## DATA FOR PROCESSING
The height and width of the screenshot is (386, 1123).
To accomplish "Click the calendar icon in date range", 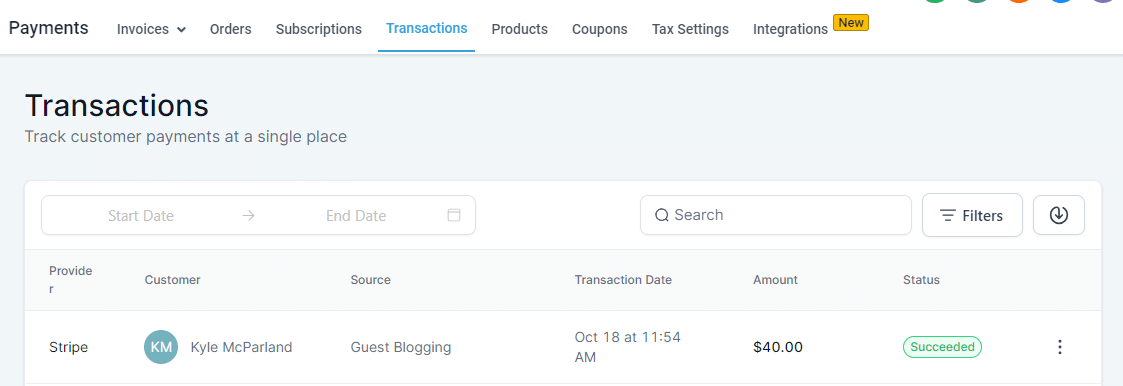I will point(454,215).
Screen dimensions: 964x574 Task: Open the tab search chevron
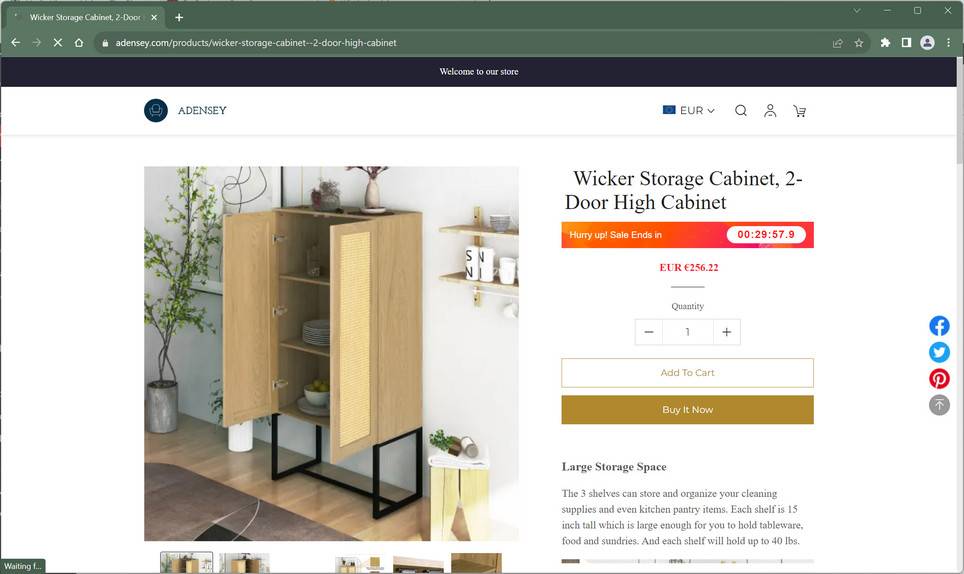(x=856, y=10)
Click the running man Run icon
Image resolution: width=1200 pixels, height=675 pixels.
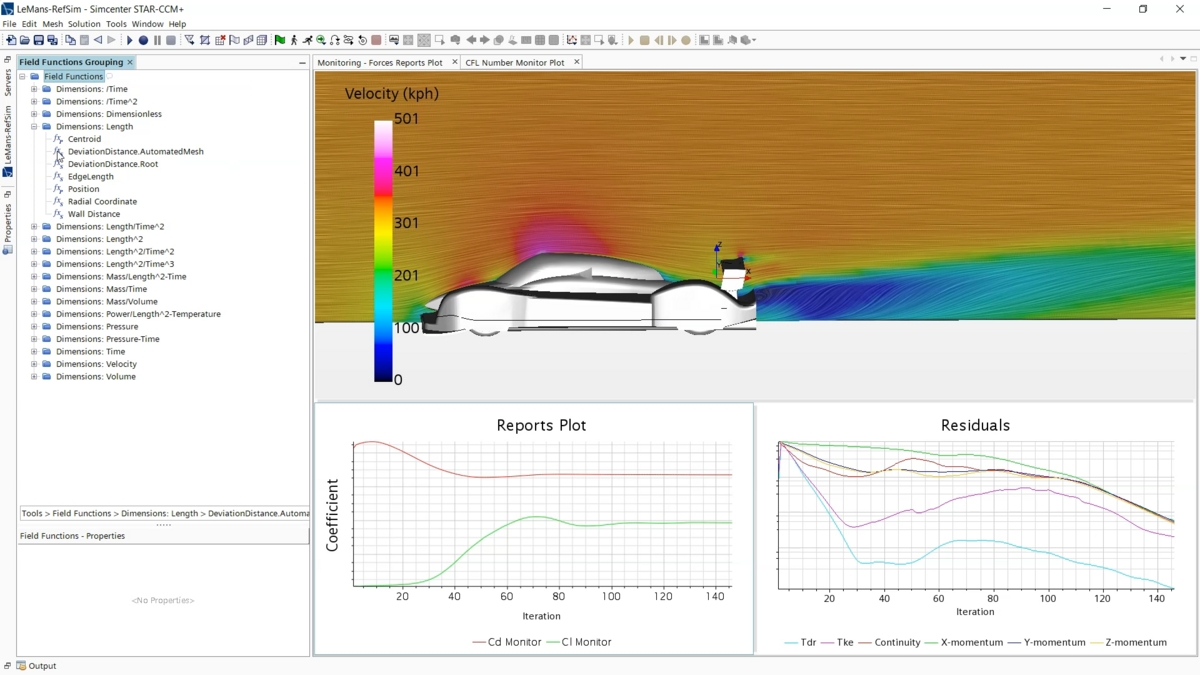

## ACTIVITY
Exactly the lines from the one that contains "Screen dimensions: 964x574" through the last line of the records should be set down, and the pictures should be dropped.

## EXERCISE RESPONSE
Screen dimensions: 964x574 Task: Open the tab search chevron
(x=856, y=10)
Click the running man Run icon
Image resolution: width=1200 pixels, height=675 pixels.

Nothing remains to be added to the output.